NY - East Shore Seawall price tag tops $2 billion, but feds ready to move forward

STATEN ISLAND, N.Y. — A long-awaited Staten Island resiliency project recently got a new eye-popping price tag, but the federal agency tasked with its construction is finally ready to move forward.

The U.S. Army Corps of Engineers announced the over $2 billion cost of the South Shore of Staten Island Coastal Storm Risk Management Project, commonly called the East Shore Seawall, in a validation report released earlier this month.

With the federal government covering the overwhelming majority of that cost, the project represents one of the largest federal infrastructure investments in the Island’s history, and Rep. Nicole Malliotakis (R-Staten Island/South Brooklyn) said she’s ready for things to move forward.

“This is the most critical infrastructure project for Staten Island in generations, and it’s going to pay dividends for the homeowners and community assets,” she recently told the Advance/SILive.com. “It’s a critical investment for the future resiliency of Staten Island and to prevent the devastation we saw during Hurricane Sandy in another major weather event.”

The Army Corps sent an economic justification report to Congress earlier this month outlining how the Seawall will protect life, property and critical institutions like Staten Island’s University Hospital’s Ocean Breeze campus, schools and the 122nd Precinct.

Malliotakis, who has been one of the leading advocates for the project at the federal level, tied the price increases to inflation and a series of delays that she credited city Department of Environmental Protection (DEP) Rohit Aggarwala with helping her overcome.

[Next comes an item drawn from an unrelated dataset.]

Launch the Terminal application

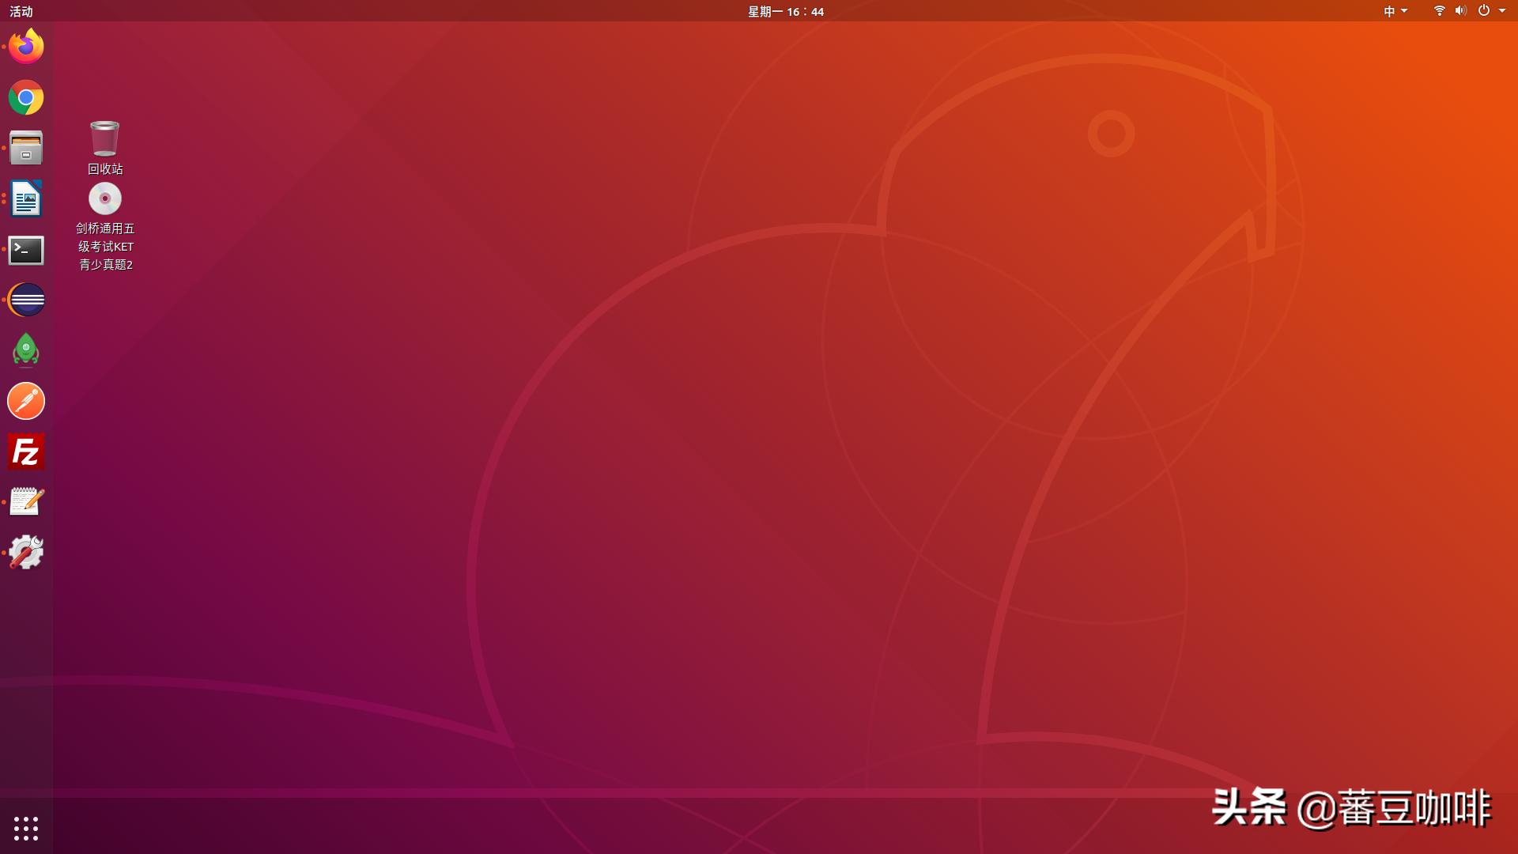tap(26, 251)
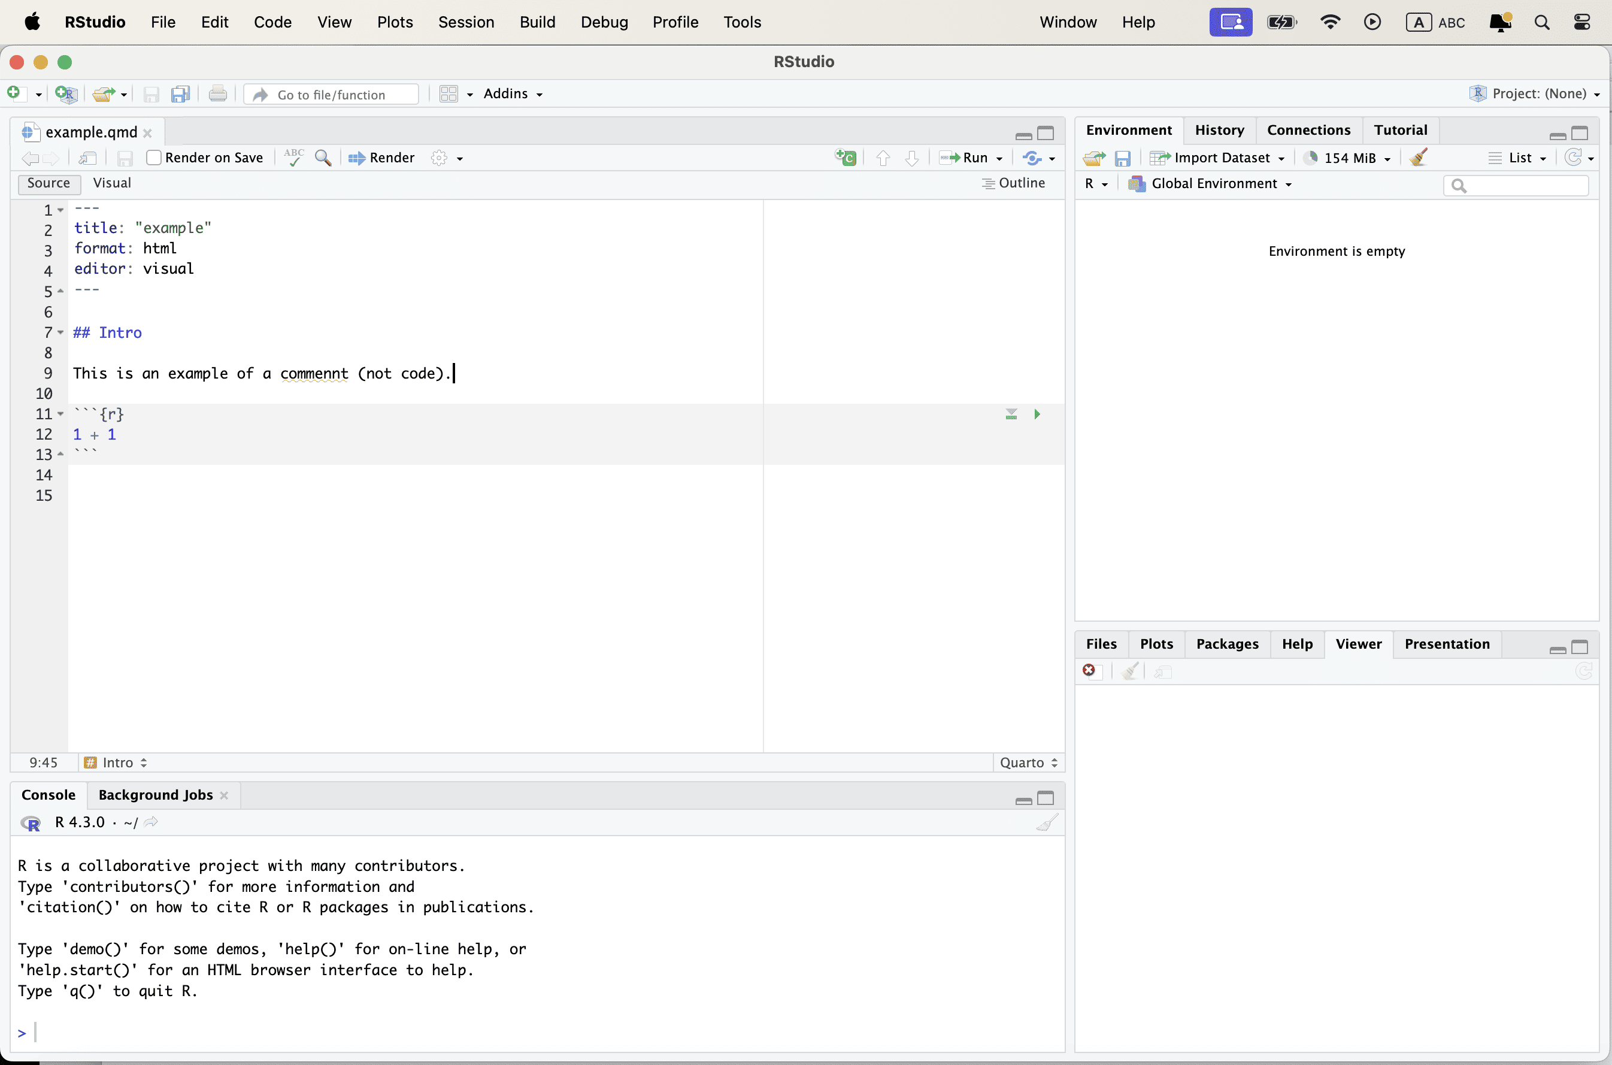The image size is (1612, 1065).
Task: Clear console broom icon
Action: [1046, 823]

The project will consist of a buried seawall from Fort Wadsworth to Oakwood Beach, a flood wall running from the DEP’s Oakwood Wastewater Treatment Plant, and a tidal gate on Hylan Boulevard that will only be deployed during coastal storm events severe enough to potentially flank the other structures.

Talk of the project dates back at least to a series of storms in the 1950s, but the federal government first authorized a feasibility study for a coastal storm risk management project along the Island’s coast in 1993.

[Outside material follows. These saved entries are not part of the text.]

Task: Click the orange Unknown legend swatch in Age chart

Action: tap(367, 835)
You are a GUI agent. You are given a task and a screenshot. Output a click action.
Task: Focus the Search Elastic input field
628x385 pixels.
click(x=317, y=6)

Motivation for the project was insufficient until Hurricane Sandy decimated the Island’s East Shore in 2012, and the seawall received its initial funding in 2016.

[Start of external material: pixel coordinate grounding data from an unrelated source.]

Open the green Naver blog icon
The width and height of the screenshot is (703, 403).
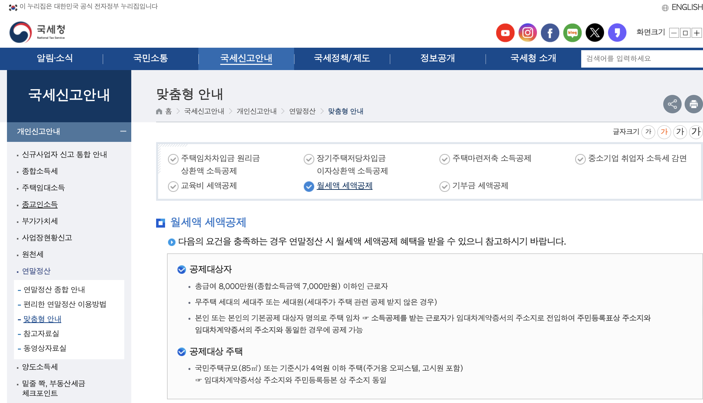point(572,33)
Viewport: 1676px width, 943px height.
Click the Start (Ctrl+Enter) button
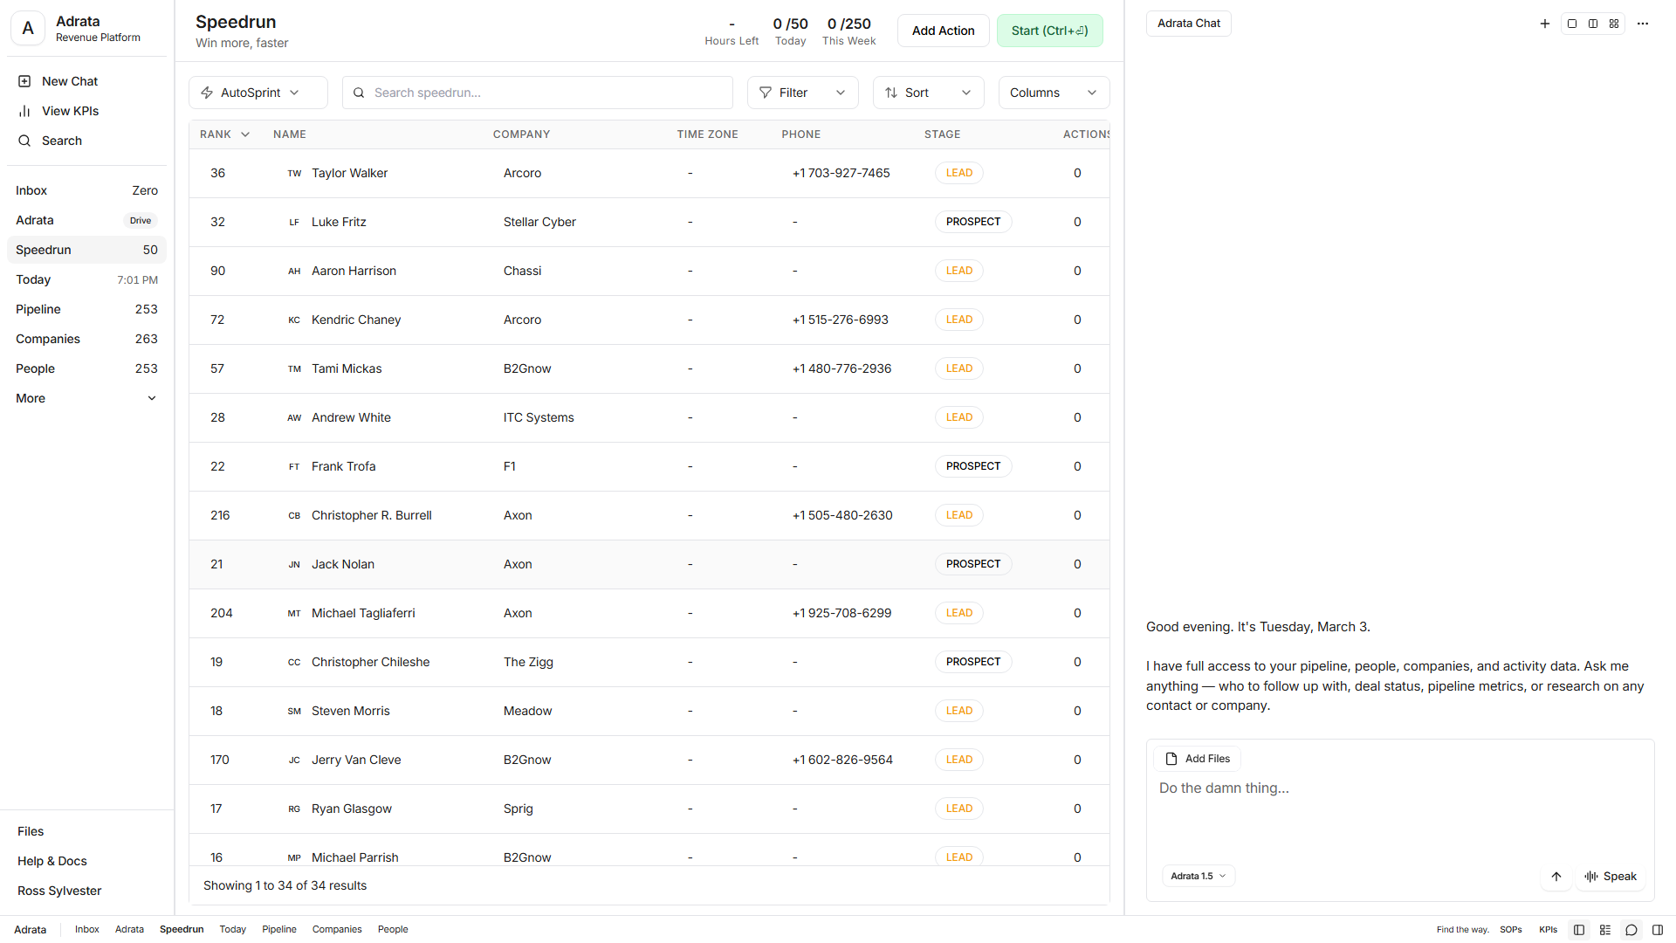(1049, 31)
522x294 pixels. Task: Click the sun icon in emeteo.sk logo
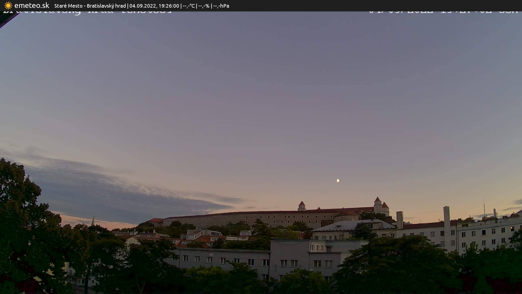tap(8, 5)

Since then, the project has faced a variety of delays, including the design conflicts and the environmental remediation needed near Great Kills Park that date back to 2020. Last year, city officials said those conflicts had been resolved.

An NYPD anti-terror flyover in 2005 preparing for a possible “dirty bomb” scenario originally found the radiation around Great Kills Park, which is part of Gateway National Recreation Area. Information about the radiation wasn’t made public until 2006 after a congressional survey.